For what it’s worth, I finally caught up tonight with Game of Thrones (the second episode apparently), and it might be the most intriguingly acted and smartly written drama of this type that I’ve ever seen. I loathe the idea of any medieval fantasy TV series based on a series of fantasy novels blah blah, but Thrones operates on a somewhat more refined and cultivated level. David Benioff and D. B. Weiss have created a literate and semi-upscale (as far as it goes) HBO series about grimy, cynical, ruthless people walking around in tunics and carrying swords. This level of accomplishment is unusual, it seems, for a property that has a related merchandise line (action figures, etc.), two video games and a ready-to-wear Helmut Lang collection about to hit the market. Seriously — medieval CG fantasy bullshit isn’t my cup and this wasn’t too bad. And the gratuitous nudity was okay.

Reality Comes In Second

In a 3.26 New Yorker profile of Veep creator Armando Ianucci, Ian Parker reports that Ianucci, for research, toured the White House with Reggie Love, who was then President Barack Obama’s special assistant. And Love, Iannucci recalls, “referenced The West Wing — the show — by saying ‘This is the Roosevelt Room…this would be where Josh and C.J. would…’ And I’m thinking, ‘Why couldn’t you say this is where President Obama sat with Hillary Clinton?'”

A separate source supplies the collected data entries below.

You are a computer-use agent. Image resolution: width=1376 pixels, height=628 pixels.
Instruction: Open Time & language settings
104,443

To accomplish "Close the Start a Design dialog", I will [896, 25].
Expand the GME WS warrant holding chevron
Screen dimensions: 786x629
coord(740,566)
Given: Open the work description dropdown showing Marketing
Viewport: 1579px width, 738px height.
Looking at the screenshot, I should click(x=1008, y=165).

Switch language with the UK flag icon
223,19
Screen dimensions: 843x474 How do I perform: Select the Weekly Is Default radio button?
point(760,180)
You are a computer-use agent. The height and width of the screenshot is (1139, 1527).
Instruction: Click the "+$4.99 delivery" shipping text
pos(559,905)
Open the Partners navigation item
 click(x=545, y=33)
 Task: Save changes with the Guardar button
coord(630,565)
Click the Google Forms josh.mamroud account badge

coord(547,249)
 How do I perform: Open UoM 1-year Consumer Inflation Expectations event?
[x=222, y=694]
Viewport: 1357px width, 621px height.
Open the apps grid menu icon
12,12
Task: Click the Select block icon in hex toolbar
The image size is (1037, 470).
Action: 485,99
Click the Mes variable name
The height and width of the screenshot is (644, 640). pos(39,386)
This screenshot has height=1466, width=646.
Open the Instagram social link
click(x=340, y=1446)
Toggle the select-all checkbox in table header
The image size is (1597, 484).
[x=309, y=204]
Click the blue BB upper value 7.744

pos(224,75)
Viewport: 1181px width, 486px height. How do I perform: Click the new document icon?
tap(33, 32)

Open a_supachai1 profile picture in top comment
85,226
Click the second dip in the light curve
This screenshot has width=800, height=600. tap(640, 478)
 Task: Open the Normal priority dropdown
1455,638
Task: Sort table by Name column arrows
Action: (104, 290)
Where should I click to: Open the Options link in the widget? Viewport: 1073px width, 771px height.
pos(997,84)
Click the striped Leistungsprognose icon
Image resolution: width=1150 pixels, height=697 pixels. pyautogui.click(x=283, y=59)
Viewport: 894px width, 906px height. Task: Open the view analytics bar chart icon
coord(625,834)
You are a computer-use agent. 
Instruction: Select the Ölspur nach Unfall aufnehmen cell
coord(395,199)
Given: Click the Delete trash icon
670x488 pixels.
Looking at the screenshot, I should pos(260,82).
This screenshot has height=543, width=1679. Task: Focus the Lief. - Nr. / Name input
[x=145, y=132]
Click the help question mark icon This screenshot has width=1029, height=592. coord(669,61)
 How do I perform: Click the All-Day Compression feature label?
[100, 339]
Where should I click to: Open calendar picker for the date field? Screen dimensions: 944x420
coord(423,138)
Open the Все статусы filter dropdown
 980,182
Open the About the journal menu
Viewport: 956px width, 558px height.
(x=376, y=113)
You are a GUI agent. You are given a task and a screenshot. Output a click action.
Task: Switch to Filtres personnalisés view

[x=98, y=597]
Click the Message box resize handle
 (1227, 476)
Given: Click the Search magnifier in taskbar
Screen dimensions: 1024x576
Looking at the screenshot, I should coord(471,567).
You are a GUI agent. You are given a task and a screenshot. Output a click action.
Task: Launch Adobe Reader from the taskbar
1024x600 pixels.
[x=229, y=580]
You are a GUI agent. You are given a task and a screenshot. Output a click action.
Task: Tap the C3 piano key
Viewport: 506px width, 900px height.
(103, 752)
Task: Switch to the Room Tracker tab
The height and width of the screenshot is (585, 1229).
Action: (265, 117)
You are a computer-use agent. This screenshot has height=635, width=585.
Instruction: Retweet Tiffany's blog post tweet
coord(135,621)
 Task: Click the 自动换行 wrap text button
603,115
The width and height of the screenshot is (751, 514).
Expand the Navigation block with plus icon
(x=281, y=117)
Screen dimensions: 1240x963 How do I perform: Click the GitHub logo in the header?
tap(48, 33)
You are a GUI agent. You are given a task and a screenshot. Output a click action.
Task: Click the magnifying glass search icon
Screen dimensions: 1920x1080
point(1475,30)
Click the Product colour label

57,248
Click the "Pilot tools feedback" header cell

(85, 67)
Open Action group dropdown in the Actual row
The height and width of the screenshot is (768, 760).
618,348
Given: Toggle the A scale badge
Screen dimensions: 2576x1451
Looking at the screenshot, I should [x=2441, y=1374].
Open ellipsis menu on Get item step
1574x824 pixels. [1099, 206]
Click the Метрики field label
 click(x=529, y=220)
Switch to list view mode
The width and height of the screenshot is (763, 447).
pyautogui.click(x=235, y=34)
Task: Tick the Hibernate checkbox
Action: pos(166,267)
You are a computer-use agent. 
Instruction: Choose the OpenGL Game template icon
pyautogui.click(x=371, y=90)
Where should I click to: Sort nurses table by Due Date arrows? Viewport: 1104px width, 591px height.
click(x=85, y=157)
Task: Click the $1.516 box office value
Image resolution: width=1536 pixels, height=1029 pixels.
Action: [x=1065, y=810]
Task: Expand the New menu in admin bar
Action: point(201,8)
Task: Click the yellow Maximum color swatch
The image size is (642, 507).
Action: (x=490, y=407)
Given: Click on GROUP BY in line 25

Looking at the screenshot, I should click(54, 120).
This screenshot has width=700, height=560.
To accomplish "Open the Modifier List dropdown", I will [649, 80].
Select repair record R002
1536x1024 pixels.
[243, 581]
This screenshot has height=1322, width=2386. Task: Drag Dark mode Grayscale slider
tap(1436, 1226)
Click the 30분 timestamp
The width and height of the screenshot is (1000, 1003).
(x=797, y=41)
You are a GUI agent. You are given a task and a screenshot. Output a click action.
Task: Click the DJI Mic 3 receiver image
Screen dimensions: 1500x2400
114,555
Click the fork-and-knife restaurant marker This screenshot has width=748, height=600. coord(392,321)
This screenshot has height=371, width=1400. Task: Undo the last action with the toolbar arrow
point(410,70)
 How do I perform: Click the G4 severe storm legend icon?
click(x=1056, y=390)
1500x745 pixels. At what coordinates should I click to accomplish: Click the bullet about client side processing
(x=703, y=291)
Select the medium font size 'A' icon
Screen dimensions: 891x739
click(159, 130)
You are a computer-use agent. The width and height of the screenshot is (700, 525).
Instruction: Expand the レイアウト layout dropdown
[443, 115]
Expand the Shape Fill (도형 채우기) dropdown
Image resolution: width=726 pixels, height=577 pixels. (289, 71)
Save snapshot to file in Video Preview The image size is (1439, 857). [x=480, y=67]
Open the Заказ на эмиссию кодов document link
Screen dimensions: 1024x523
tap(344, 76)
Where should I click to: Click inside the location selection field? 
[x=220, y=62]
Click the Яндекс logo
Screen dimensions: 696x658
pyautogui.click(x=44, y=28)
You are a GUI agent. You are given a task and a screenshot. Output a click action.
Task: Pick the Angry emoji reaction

At Seville’s Plaza de Espana, the officers’ club in Lawrence of Arabia — i.e., the palace-like buidling where T.E. Lawrence (Peter O’Toole) first arrives after being driven into “Cairo” following his trek across the Sinai desert with Farraj (Michel Ray) and Daud (John Dimech).

I’m with Reggie. I do this all the time in my head. To me famous buildings and locations aren’t so much about their own history as backdrops used by great or significant movies, or the basis for sound-stage or CGI duplications.

When I visited a section of Belgium’s Ardennes forest, site of the Battle of the Bulge, in late ’99, I didn’t say to myself ‘this is where the American troops incurred heavy casualties from the German counteroffensive” as much as “this is where Van Johnson and John Hodiak and George Murphy fought the Krauts in William Wellman‘s Battleground.” Yes, I know that film was shot on Hollywood sound stages and against locations in northern California, Oregon and Washington state.

When I visited the United Nations building in Manhattan in the early ’80s, I remember thinking, ‘These are the steps that Cary Grant walked up after getting out of the cab in North by Northwest…and here’s the main entrance hall he walked into…now, where’s the lounge where he met Lester Townsend?” I’ve never been to Mount Rushmore but that, to me, is a total North by Northwest touchstone, and secondarily a famous mountainside monument. All I would want to do after seeing the big faces would be to find James Mason‘s Frank Lloyd Wright-designed home (which of course doesn’t exist).

When I visited Spain’s southeast coast with my two sons in late May of ’09 my plan was to visit the a beach called Playa del Algarrobico, which is where the seaside town of Aqaba was built for Lawrence of Arabia. Except I didn’t get there, and I deeply regret that. But I did visit other Lawrence locations in Sevilla.

In early 2000 I drove out to Glendale to visit the JFK Oval Office set of Roger Donaldson‘s 13 Days, and every last detail has been recreated even though the camera couldn’t hope to capture these particulars. Same thing with the West Wing set built to duplicate the Nixon White House in Oliver Stone‘s Nixon (’95), which Stone and publicist Stephen Rivers allowed me to visit. To me visiting these sets was just as cool and in some ways better than if I’d been allowed to tour the actual West Wing.

If I ever get out to Dyersville, Iowa, you can bet I’ll visit the Ray Kinsella farm where the cornfield baseball diamond was built.

I could go on and on. Whatever and wherever, what matters to me is what film was shot here and whether or not the actual locales used for the film still exist, or if the geography of the actual locales resembles the sound-stage replications.

Veep premieres tonight on HBO at 10 pm.